You have created the migration, but to actually make any changes in the database, you have to apply it with:

$ python manage.py migrate`

Configure CORS headers

You might experience some authorization issues when you retrive data from the API for the webpages. Make sure you complete these steps:

Install django-cors-headers on the server side in /backend/settings.py:

$ poetry django-cors-headers

Then make sure that the following is added to /backend/settings.py:

INSTALLED_APPS = [
...
"corsheaders",
]

MIDDLEWARE = [
...
"corsheaders.middleware.CorsMiddleware",
]

Bleach the abstract

Note that the abstract of the lecture must be cleansed before displaying on the UI, because CDS records might have some formatting styles (like HTML tags) that were initially meant for CDS, but they still exist in the metadata. Consequently, they disturb the current UI.

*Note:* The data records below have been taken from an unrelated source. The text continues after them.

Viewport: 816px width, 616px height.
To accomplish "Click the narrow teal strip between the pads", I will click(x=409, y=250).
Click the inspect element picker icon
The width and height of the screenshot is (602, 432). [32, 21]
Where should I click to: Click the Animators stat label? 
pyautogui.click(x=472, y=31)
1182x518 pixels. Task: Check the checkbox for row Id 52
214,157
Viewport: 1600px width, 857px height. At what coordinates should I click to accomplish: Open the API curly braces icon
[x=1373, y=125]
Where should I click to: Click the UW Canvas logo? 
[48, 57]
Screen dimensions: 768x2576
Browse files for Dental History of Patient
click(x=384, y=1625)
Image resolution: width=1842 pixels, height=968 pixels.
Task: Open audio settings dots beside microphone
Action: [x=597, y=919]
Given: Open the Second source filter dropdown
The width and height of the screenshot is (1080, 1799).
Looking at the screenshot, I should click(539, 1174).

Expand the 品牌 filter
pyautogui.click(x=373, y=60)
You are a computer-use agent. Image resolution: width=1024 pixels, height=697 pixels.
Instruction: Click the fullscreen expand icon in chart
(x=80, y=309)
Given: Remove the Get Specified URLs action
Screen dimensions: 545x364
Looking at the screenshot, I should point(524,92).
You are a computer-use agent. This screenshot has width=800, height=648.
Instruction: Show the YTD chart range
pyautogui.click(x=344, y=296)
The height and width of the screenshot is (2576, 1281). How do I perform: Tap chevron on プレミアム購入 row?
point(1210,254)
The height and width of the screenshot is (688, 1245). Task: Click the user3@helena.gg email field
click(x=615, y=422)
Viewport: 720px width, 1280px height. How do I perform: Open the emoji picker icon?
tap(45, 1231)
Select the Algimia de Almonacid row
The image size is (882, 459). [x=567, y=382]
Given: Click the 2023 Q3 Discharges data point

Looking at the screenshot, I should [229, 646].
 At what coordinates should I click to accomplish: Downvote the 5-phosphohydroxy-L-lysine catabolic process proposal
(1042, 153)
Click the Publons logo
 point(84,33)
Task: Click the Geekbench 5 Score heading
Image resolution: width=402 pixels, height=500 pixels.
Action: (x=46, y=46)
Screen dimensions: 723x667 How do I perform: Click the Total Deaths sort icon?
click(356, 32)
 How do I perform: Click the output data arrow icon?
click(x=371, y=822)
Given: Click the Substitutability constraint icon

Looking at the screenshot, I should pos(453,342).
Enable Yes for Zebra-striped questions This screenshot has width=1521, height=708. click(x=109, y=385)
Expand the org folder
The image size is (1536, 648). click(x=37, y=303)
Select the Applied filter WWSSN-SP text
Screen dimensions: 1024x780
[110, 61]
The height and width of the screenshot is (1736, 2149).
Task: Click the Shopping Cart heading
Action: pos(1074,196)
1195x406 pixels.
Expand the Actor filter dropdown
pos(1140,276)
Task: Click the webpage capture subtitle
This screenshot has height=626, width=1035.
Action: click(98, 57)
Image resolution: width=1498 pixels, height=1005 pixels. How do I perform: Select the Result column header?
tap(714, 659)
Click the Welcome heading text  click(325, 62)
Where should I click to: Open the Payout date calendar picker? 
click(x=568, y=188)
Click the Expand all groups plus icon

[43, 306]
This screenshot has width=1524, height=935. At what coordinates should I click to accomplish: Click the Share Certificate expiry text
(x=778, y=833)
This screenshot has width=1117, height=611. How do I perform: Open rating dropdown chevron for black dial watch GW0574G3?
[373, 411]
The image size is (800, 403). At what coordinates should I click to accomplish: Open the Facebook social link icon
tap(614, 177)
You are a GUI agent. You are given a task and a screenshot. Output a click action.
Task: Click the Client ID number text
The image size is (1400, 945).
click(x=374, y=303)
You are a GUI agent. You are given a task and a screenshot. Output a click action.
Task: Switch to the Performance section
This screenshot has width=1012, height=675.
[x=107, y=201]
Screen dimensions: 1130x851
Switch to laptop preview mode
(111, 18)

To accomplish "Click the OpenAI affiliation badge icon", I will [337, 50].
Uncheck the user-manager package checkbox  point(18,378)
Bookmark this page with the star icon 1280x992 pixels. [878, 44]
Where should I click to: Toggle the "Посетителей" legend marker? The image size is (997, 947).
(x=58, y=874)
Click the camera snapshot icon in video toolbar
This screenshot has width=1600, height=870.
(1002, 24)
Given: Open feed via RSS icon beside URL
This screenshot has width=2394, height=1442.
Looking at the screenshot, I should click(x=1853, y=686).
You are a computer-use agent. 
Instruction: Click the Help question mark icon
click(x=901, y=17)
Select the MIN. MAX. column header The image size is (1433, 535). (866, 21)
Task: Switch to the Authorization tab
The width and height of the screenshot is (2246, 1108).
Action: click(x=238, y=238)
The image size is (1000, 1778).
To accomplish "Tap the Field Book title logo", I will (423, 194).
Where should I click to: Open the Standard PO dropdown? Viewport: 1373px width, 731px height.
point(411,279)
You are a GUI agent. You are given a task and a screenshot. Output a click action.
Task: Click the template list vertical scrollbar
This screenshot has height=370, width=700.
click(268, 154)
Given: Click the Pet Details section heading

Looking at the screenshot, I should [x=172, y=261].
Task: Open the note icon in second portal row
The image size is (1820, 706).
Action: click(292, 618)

First, add bleach on the terminal by navigating to the folder /backend:

$ poetry add "bleach~=4.1.0"
Then make sure that the following is imported in /backend/cds/models.py:

from bleach import clean

Now within this function the cleansing happens the following way:

def save(self, *args, **kwargs):
        try:
            self.abstract = clean(
                self.abstract,
                strip=True,
                tags=["p", "div", "strong", "span", "ul", "li"],
                attributes={"a": ["href"]},
                strip_comments=True,
            )
        except Exception:
            pass
        super().save(*args, **kwargs)

As can be seen, the abstract is taken, strip will remove entirely invalid markups (strip_comments similarly with built-in comments), and then tags and attributes will only show elements that can be allowed within the abstract.